Expérience d’ateliers collectifs, retour à la campagne dans des colonies d’artisans, entreprises dont les profits sont reversés aux ouvriers, attention portée aux conditions de fabrication des objets manufacturés, désir de prendre en compte la dignité de ceux qui les fabriquent… Dès les années 1870, plutôt que courir les galeries d’art, William Morris s’engage aux côtés des socialistes pour dénoncer l’impitoyable envol du système capitalisme détruisant toute la beauté du monde sur son passage. Pour s’insurger contre le profit qui a « transformé les beaux cours d’eau en égouts répugnants » et qui contraint les pauvres à vivre dans des cloaques. Il donne des conférences dans toute l’Angleterre, intitulées par exemple « Comment nous vivons, comment nous pourrions vivre ». Il lit Marx très attentivement et devient un véritable héraut de l’écologie. « Je dis qu’il est à peu près incroyable que nous puissions tolérer une telle crétinerie », assène William Morris… au XIXe siècle. Hélas, il pourrait dire la même chose aujourd’hui.
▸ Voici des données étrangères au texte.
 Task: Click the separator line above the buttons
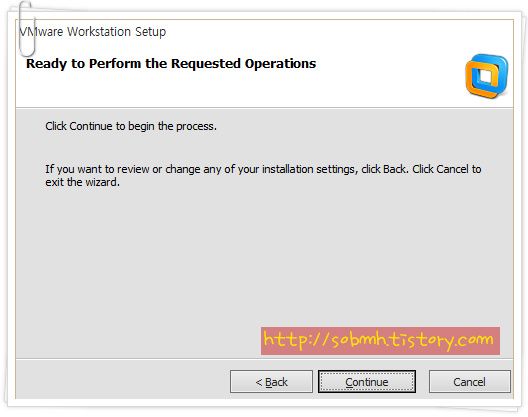(264, 359)
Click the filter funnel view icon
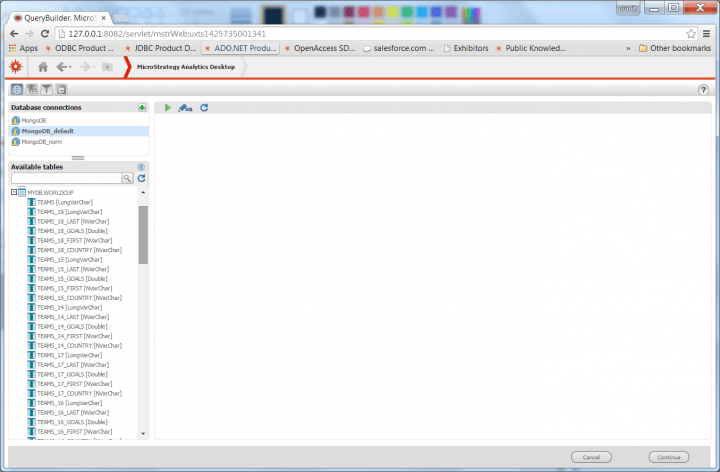Image resolution: width=720 pixels, height=472 pixels. 46,90
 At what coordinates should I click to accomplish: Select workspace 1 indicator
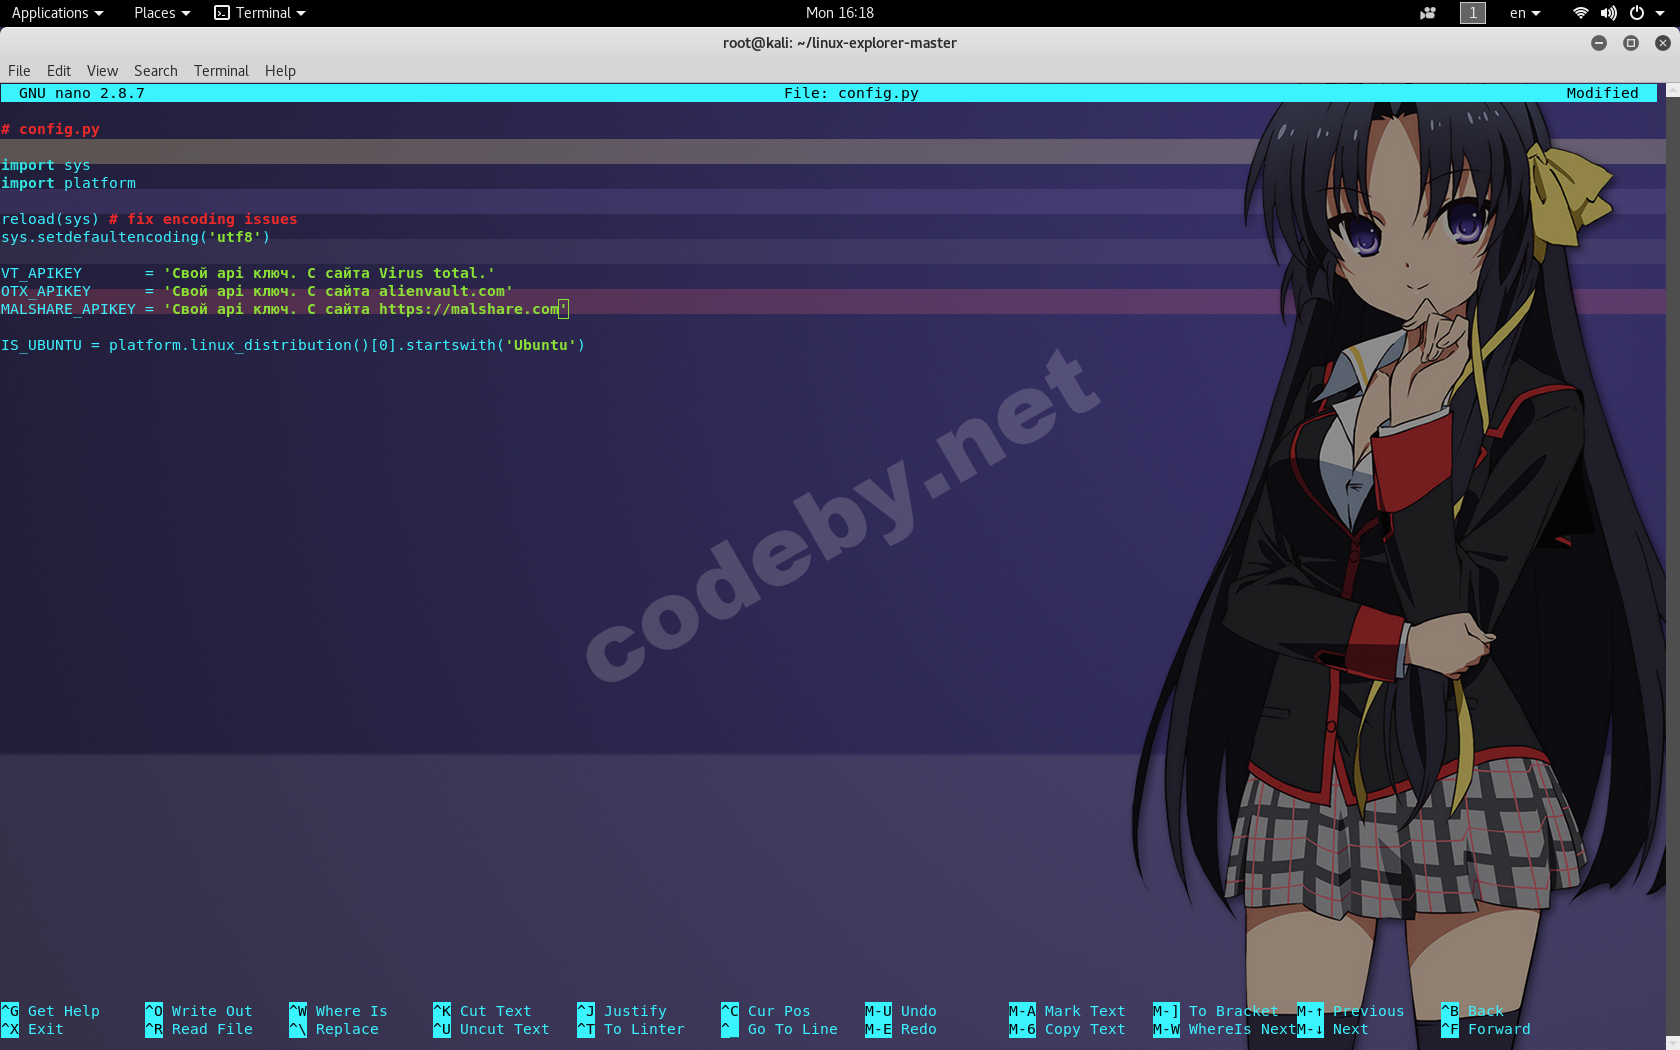[x=1472, y=13]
En affirmant sans cesse l’importance de toutes les formes d’art, que ce soit la peinture, l’architecture, le graphisme, l’artisanat ou la littérature, William Morris œuvre à redonner des qualités esthétiques aux objets, même les plus usuels, en produisant, par le travail manuel, de la beauté à l’usage de toutes les couches de la société et en valorisant les savoir-faire les plus rares pour aller contre le prosaïsme du monde industriel. Ses recherches formelles et historiques sur la culture Celte et le Moyen-Âge nourrissent sont inspiration et celle de ses amis artistes dont beaucoup appartiennent comme Edward Burne-Jones à la Confrérie des Préraphaëlites fondée par Dante Gabriel Rossetti, William Holman Hunt et John Everett Millais. « Si vous voulez une règle d’or qui s’applique à tout le monde, la voici : n’ayez rien dans votre maison que  vous ne sachiez être utile ou que vous ne pensiez beau », confie l’artiste polymorphe qui fera quant à lui de sa vie un combat pour l’abolition des frontières entre beaux arts et arts appliqués.
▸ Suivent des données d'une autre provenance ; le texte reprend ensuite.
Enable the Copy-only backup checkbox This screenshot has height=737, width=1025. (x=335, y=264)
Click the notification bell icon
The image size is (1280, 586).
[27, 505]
Comment ne pas aussitôt penser au fameux « L’art pour tous et l’art dans tout ! », la devise de l’Art nouveau notamment reprise à l’aube du XXe siècle par les artistes de l’Ecole de Nancy comme Emile Gallé, Louis Majorelle, Victor Prouvé, Antonin Daum, Jacques Gruber et Eugène Vallin. Il est passionnant de remonter ainsi aux origines de cette grande tendance qui semble retrouver aujourd’hui force et vigueur, trouvant donc ses fondements dans le mouvement Arts and Crafts s’étant développé en Angleterre dès 1860. Architecture, peinture, arts décoratifs et même sculpture… toutes les catégories d’œuvres d’art à vendre sont concernées. Tandis qu’Edward Burne-Jones peint des tableaux, que Philip Webb crée des buffets ou que Ford Madox Brown imagine des chaises, les aquarelles et les dessins de William Morris, aux motifs directement inspirés par la nature, deviennent vitraux ou papiers peints. Le tout pour la firme William Morris & Co qu’il a créée avec ses associés, en plus d’être éditeur de dizaines de chefs-d’œuvre et inventeur de la « fantasy » avec ses propres romans « fantastico-chevaleresques ».
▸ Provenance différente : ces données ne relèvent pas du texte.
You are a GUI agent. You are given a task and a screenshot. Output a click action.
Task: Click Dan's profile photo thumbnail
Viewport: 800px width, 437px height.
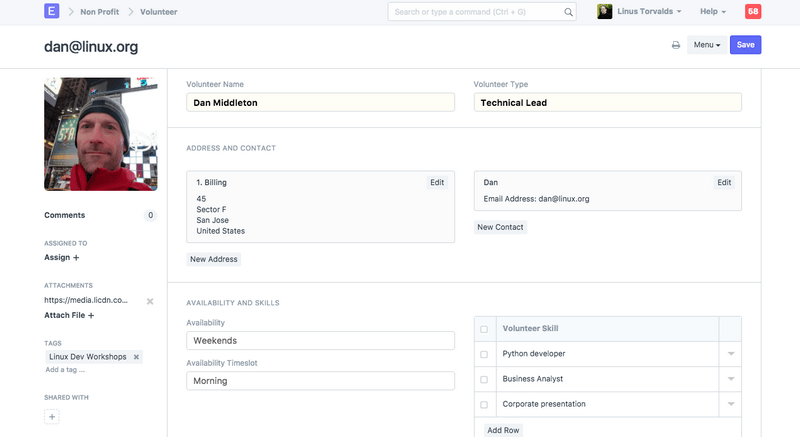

Il confie dès 1859 la construction de sa première maison dans le sud-est de Londres à Philip Webb, pour en faire une sorte de manifeste en même temps qu’une demeure familiale où il s’installe avec son épouse Jane Burden, muse incontestée de ses amis peintres préraphaélites. Toute la communauté artistique y défile et y comprend instinctivement les bases traditionnelles et sans artifice du mouvement Arts and Crafts, d’inspiration médiévale : brique rouge apparente fabriquée localement, toitures à deux pans, cheminées, fenêtres de tailles variées, façades asymétriques… Depuis la décoration intérieure jusqu’aux objets du quotidien, en passant par les meubles et le dessin du jardin, tout y est beau et confortable, illustrant le respect des matériaux et du travail des artisans. Son médecin dira au moment de sa mort précoce à l’âge de 62 ans qu’il a tout simplement succombé « d’avoir été William Morris » : un homme que sa créativité exceptionnelle aura finalement épuisé.